Михаил щёлкнул страницей протокола, не глядя на неё.

— Суд зафиксирует. Свидетелю — удалиться.

Юрий быстро сошёл с трибуны, даже не глядя на брата. Александр хмуро проводил его взглядом.

Елена Иванова чуть наклонилась к Анне.

— Спасибо. Он меня терпеть не может. Всегда вставлял палки в колёса.

— Его показания теперь — как мокрая спичка, — Анна держала голос ровным. — Не загорится.

Михаил ударил молотком по столу.

— Перерыв пятнадцать минут. После — заключения сторон.

Анна вышла из-за стола. Колени слегка дрожали, но она держала спину прямо.

«Зал напряжён, судья раздражён, прокурор хмур. Всё как должно быть. Значит, я иду верно».

На мгновение взгляд Анны зацепился за часы в сумке — «Я.Г. 1968».

«Галансков бы понял. Он знал: иногда надо идти против формата, чтобы сохранить форму».

И она вернулась на своё место — адвокат из XXI века, сидящая в зале суда 1968-го, среди лавок, чернил и советской правды, которую можно было тронуть только осторожным вопросом.

Когда заседание возобновилось, воздух в зале стал плотнее. Публика гудела полушёпотом, как улей: женщины в платках переглядывались, мужчины нервно тёрли колени, кто-то громко всхлипывал носом. Судья Михаил Орлов стукнул молотком по столу — раз, два, три — призывая к порядку.

— Продолжаем слушание. Сторона защиты, есть дополнения?

Анна медленно встала, расправляя подол платья. В руке — протокол. Бумага пожелтела от времени и никотина канцелярии. На полях — синие следы чужого пальца, на строках — чужие судьбы.

— Ваша честь, защита просит исключить из доказательной базы протокол опроса свидетелей от 19 января сего года, — голос её звучал ровно, уверенно. — Документ составлен с грубым нарушением требований статьи 169 УПК РСФСР.

Соколов поднял голову. В его взгляде вспыхнуло раздражение.

— Это голословно, товарищ Коваленко. Протокол утверждён следователем, приобщён к делу. Всё оформлено.

Анна шагнула вперёд, разворачивая страницу, как карту местности.

— Вот — раздел, посвящённый показаниям свидетеля Иванова Юрия. Здесь есть фамилии понятых, но нет их подписей. Ни расшифровки, ни пометки о невозможности подписания. Ничего. Это делает протокол юридически ничтожным.

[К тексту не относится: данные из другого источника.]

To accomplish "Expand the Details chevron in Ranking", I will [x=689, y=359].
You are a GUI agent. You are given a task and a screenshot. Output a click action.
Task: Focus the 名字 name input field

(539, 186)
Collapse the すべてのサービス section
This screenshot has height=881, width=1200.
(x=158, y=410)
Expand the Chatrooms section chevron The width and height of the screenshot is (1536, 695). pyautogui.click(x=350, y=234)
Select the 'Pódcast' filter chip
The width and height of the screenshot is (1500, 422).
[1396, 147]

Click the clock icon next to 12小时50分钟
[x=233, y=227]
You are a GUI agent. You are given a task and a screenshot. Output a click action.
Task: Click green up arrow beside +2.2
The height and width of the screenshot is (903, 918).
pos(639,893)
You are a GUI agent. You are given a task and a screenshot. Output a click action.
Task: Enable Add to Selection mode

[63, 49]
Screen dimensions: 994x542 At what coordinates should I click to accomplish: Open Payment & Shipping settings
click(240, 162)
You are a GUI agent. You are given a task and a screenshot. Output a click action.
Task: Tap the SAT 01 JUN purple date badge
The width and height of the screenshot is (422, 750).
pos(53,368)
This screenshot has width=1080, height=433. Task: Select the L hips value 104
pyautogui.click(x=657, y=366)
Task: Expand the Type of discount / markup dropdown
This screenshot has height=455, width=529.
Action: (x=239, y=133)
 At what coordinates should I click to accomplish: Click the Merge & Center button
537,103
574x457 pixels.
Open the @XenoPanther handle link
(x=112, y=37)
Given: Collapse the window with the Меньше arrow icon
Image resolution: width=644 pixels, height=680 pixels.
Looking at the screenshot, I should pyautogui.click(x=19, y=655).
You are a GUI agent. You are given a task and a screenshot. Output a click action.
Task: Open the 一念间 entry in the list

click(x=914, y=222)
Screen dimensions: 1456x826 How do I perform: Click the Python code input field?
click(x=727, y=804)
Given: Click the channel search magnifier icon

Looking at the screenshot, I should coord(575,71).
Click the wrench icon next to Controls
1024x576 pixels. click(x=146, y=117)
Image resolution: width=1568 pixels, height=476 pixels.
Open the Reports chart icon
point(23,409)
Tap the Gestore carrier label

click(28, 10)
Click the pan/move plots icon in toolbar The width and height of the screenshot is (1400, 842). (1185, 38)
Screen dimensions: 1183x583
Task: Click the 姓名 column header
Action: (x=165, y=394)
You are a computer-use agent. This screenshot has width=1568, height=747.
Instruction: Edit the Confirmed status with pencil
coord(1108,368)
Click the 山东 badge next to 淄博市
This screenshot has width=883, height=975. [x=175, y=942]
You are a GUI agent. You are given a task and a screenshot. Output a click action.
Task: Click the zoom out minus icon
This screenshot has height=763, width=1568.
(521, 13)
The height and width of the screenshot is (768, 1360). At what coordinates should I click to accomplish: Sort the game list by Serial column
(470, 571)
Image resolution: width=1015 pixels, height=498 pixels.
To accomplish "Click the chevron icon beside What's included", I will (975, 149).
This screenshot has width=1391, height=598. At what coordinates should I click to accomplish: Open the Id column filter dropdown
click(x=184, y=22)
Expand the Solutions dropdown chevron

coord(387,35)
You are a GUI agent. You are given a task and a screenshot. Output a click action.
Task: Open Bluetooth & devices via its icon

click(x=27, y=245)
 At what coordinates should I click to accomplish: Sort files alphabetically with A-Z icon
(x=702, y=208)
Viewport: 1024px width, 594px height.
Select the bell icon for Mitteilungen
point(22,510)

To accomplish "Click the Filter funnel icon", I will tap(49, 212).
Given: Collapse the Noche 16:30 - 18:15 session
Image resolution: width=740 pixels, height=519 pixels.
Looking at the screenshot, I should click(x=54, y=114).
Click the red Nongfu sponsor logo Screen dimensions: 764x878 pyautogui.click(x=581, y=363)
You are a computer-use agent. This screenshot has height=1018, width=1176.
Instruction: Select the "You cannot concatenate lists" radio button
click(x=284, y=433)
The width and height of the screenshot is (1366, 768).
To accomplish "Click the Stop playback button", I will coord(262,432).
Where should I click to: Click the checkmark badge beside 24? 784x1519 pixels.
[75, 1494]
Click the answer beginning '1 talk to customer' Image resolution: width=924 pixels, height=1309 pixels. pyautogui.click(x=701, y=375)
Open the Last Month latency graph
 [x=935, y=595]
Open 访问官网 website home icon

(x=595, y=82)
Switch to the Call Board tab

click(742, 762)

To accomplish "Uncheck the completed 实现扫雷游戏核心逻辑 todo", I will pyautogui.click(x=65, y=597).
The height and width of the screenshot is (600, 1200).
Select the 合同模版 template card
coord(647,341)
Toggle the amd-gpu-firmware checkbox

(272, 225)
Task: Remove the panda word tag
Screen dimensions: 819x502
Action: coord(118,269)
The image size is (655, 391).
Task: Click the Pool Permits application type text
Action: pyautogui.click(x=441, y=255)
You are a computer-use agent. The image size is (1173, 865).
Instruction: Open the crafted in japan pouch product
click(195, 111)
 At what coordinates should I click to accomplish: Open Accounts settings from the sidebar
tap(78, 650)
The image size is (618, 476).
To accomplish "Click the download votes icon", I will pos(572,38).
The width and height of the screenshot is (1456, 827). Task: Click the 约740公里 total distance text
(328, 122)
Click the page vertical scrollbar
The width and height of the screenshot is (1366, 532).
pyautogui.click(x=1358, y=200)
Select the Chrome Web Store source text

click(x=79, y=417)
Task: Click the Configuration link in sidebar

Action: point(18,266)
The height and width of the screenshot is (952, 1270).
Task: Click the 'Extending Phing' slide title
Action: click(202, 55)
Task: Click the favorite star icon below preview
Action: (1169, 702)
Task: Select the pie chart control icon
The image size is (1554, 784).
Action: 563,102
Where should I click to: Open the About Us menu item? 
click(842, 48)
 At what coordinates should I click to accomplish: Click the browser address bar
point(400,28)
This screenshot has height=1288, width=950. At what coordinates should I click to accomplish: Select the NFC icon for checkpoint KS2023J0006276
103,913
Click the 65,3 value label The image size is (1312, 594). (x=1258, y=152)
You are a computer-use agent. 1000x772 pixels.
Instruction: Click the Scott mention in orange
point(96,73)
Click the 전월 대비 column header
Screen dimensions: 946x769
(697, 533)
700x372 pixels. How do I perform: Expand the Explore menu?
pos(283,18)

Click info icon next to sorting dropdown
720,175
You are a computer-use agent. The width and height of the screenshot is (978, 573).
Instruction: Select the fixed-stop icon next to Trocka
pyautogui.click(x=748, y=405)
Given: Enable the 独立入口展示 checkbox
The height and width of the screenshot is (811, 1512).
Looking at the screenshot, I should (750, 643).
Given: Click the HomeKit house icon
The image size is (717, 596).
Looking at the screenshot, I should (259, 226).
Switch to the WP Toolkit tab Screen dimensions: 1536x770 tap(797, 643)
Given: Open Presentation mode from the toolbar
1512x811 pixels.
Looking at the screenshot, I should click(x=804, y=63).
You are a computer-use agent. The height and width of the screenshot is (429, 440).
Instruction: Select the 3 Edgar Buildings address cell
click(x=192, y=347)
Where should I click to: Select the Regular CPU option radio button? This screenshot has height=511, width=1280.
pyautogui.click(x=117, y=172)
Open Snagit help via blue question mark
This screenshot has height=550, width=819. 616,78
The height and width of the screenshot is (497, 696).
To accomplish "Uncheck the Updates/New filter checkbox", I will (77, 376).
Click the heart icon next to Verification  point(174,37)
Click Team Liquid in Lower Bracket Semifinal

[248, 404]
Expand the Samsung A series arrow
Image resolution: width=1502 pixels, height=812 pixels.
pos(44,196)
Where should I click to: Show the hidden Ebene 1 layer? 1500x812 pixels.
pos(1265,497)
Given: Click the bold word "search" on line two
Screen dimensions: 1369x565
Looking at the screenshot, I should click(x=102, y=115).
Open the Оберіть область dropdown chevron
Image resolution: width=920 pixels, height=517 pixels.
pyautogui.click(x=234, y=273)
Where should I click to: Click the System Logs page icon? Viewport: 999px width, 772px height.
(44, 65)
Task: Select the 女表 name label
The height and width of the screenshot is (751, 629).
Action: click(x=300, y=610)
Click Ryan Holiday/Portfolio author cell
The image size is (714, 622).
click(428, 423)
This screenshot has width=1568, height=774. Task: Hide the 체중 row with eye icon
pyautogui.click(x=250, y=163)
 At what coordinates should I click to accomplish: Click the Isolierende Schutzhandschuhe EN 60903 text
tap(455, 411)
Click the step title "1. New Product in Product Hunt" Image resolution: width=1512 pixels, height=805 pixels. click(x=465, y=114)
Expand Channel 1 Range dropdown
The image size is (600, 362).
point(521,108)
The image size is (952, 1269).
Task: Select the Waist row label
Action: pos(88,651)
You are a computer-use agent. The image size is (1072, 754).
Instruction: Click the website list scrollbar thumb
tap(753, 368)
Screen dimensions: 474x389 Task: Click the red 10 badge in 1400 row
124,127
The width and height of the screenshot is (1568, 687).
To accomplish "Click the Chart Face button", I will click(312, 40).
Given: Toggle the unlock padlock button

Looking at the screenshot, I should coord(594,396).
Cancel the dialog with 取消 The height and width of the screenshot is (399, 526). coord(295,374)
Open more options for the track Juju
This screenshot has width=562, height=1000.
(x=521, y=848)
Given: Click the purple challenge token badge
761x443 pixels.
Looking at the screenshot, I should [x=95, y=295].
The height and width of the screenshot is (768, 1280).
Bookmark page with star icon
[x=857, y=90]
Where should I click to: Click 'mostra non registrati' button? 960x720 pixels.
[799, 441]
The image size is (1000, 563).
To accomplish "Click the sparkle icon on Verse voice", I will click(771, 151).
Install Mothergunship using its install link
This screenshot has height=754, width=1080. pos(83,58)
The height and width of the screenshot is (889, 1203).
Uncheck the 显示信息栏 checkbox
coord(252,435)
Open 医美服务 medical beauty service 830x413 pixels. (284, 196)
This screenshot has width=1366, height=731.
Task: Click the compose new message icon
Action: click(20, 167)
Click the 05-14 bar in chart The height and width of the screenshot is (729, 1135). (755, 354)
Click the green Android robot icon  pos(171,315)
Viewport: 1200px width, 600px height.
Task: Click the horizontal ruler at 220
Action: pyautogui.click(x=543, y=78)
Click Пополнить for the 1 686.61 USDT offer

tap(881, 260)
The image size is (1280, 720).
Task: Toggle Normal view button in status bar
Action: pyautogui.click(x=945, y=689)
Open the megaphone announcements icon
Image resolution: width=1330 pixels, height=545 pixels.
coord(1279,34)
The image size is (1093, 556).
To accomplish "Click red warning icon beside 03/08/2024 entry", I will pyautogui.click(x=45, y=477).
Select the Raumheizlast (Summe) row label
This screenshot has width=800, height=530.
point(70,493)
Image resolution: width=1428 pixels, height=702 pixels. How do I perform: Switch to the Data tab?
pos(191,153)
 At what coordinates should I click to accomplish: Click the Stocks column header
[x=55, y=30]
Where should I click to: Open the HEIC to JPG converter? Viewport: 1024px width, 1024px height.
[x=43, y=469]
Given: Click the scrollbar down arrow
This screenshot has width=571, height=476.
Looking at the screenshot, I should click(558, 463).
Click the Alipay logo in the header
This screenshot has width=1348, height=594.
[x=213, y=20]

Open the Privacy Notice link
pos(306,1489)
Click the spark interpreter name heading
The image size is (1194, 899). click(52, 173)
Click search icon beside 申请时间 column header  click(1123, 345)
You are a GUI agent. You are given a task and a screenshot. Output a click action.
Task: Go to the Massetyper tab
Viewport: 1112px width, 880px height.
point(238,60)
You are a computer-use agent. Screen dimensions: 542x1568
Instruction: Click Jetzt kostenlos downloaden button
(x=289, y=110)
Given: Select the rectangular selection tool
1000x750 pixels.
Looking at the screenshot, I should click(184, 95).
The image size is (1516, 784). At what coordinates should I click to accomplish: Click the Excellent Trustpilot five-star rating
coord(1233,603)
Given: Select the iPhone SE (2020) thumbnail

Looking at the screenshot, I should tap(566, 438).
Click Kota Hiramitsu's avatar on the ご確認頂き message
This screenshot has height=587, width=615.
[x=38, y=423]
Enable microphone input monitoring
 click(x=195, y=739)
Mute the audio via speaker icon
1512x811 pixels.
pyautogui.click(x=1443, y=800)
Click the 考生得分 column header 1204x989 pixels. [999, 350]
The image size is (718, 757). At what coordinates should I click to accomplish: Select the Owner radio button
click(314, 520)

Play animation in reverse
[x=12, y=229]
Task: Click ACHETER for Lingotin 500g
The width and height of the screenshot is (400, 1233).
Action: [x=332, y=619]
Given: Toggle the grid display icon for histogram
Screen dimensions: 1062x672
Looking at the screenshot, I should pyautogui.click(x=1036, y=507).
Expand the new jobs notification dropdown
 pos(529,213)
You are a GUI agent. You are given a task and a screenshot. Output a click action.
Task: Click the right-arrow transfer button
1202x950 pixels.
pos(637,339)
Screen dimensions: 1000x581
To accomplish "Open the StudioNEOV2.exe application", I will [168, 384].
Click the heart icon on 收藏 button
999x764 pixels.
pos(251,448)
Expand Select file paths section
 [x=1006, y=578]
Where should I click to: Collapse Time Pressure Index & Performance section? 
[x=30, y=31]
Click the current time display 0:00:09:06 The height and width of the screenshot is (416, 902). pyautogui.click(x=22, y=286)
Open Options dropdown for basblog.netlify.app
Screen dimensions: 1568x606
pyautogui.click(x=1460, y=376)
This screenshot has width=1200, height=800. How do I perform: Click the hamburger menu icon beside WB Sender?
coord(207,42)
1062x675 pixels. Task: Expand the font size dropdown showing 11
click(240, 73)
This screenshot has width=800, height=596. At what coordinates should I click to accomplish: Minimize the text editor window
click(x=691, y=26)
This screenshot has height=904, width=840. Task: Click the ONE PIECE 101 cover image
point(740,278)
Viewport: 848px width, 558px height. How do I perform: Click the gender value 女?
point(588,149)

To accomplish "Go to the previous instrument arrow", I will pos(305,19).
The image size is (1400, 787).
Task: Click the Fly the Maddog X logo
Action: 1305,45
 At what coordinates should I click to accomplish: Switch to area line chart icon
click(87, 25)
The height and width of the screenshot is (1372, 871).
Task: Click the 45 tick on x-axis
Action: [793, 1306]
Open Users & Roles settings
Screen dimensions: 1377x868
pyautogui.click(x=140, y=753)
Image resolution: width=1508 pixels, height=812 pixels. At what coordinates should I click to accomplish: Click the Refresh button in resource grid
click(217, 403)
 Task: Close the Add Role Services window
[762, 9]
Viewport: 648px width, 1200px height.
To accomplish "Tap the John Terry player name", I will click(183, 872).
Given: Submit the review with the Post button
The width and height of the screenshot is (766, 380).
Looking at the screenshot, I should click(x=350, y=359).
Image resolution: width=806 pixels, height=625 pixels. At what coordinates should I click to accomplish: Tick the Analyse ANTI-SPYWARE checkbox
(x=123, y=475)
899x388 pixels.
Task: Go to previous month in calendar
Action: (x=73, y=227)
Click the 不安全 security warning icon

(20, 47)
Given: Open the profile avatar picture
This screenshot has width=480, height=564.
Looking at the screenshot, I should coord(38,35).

Михаил отложил карандаш. В зале на секунду стало тише.

— Я хочу видеть, — сказал он устало.

Анна подала документ. Судья взял его двумя пальцами, как нечто грязное, но начал читать. Соколов встал.

— Это формальность. Подписи понятых — не единственное, что определяет достоверность.

— Нет, — Анна подняла взгляд. — Это не формальность. Это гарантия. От произвола. Без подписей понятых у нас — не документ, а листок с чьими-то словами.

Судья откашлялся, листая медленно.

— Действительно… отсутствуют.

Соколов шагнул ближе, чуть повысив голос:

— Свидетель давал показания добровольно. Никто его не принуждал. Суть — важнее подписи.

— Тогда пусть покажет, где именно он ставил подпись. Или укажет, кто был понятым. А пока — это нарушение. И, согласно закону, такие доказательства считаются недопустимыми.

Соколов опустил взгляд на свои бумаги.

— Не все знают, что у вас юридическое образование, товарищ Коваленко. Но не стоит делать из каждой помарки политическую акцию.